[RECORD EXCERPTS]

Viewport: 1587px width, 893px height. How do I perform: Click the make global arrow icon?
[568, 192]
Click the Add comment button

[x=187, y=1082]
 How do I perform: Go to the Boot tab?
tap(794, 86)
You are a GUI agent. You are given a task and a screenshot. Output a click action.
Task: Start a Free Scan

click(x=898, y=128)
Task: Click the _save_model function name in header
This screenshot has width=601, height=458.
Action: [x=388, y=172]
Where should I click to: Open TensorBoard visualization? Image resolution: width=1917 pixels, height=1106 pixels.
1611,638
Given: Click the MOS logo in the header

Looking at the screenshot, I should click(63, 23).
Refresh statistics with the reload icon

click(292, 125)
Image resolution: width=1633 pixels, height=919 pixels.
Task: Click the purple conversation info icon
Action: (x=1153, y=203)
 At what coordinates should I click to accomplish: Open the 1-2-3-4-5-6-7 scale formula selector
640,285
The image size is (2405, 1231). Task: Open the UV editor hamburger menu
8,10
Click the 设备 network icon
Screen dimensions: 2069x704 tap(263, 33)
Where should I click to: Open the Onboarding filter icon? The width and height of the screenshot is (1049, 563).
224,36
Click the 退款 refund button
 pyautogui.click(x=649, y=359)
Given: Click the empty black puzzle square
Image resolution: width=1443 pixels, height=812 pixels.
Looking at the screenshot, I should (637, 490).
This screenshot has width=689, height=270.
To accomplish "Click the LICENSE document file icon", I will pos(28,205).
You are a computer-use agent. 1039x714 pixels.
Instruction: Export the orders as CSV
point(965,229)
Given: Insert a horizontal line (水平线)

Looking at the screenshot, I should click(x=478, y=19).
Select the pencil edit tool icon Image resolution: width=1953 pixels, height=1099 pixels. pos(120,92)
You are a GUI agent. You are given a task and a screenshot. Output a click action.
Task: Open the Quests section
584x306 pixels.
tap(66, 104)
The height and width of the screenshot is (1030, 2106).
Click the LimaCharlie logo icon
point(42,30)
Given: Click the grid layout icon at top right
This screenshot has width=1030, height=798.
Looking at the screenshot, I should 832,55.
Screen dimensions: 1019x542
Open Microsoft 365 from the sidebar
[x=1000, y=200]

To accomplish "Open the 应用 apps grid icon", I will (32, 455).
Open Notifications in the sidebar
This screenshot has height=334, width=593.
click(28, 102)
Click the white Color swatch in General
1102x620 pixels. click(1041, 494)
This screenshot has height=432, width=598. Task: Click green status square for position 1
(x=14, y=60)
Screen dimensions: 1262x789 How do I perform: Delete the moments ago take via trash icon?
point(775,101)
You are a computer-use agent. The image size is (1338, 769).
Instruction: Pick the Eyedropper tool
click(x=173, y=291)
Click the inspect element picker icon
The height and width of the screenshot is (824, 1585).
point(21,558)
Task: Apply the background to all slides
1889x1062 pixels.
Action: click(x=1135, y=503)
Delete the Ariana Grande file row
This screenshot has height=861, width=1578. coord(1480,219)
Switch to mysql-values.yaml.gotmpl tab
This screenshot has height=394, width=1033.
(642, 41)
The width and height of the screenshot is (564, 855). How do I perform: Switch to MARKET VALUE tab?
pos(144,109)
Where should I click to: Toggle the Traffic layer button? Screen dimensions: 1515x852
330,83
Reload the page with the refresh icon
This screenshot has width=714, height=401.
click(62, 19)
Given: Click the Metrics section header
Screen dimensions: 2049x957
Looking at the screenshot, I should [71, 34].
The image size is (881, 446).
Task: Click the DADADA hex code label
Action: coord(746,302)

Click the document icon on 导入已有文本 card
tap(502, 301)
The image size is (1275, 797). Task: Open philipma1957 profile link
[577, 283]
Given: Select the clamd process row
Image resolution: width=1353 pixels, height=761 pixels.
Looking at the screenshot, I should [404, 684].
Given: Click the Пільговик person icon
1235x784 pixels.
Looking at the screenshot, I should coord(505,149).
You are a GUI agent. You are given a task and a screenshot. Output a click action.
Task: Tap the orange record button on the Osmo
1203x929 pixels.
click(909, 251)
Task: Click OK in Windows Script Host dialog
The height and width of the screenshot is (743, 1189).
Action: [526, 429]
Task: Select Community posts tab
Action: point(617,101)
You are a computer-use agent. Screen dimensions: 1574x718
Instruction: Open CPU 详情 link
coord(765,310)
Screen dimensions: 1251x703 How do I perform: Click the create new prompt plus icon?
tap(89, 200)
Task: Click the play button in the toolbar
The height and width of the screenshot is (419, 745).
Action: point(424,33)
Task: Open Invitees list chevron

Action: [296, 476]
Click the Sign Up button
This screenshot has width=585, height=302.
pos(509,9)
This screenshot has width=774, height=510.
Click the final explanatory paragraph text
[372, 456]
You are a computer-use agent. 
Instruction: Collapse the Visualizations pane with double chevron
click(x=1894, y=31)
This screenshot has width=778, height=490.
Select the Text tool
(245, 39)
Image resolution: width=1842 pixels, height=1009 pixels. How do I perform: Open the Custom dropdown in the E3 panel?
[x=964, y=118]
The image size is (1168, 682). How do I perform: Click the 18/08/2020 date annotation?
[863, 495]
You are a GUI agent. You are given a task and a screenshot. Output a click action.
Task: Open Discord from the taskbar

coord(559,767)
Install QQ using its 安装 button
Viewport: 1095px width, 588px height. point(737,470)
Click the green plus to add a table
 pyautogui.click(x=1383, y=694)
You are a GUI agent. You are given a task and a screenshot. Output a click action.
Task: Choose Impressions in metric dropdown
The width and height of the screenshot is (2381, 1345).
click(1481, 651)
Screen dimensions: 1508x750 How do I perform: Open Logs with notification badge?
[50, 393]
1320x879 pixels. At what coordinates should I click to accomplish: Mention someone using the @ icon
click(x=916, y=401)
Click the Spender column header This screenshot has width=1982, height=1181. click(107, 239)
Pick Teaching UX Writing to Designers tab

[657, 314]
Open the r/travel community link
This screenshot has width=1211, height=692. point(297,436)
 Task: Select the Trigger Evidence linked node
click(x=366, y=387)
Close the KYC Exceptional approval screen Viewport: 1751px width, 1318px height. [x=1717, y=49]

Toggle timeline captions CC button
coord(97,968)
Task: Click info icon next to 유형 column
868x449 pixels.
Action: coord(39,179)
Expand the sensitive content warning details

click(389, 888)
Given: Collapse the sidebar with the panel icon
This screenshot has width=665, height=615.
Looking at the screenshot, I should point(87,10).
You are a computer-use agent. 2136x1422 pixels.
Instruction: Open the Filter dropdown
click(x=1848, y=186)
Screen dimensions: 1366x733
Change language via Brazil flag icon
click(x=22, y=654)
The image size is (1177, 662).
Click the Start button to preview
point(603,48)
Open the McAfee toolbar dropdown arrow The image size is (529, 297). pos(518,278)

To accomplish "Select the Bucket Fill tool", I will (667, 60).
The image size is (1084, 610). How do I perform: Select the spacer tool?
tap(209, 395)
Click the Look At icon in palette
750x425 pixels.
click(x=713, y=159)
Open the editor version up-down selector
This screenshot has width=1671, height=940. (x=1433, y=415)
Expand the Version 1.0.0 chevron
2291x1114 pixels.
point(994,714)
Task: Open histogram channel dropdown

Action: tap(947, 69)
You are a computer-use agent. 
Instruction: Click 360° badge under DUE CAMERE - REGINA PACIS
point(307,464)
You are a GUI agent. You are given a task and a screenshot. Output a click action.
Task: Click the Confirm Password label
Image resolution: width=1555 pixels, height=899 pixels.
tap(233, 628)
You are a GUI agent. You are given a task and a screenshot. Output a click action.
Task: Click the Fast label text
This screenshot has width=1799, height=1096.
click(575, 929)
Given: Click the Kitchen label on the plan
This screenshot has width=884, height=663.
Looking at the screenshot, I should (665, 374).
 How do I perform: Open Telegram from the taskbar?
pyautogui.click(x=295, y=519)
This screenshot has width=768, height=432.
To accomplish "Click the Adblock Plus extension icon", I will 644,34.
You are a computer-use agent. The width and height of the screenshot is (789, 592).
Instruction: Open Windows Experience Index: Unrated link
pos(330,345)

[/RECORD EXCERPTS]

▸ BRIEF
Write out only the lines that run from the line containing "Task: Open Discord from the taskbar" through the line containing "Task: Choose Impressions in metric dropdown", both included, exactly as they appear above.

▸ RESULT FOR THIS TASK
Task: Open Discord from the taskbar

coord(559,767)
Install QQ using its 安装 button
Viewport: 1095px width, 588px height. point(737,470)
Click the green plus to add a table
 pyautogui.click(x=1383, y=694)
You are a GUI agent. You are given a task and a screenshot. Output a click action.
Task: Choose Impressions in metric dropdown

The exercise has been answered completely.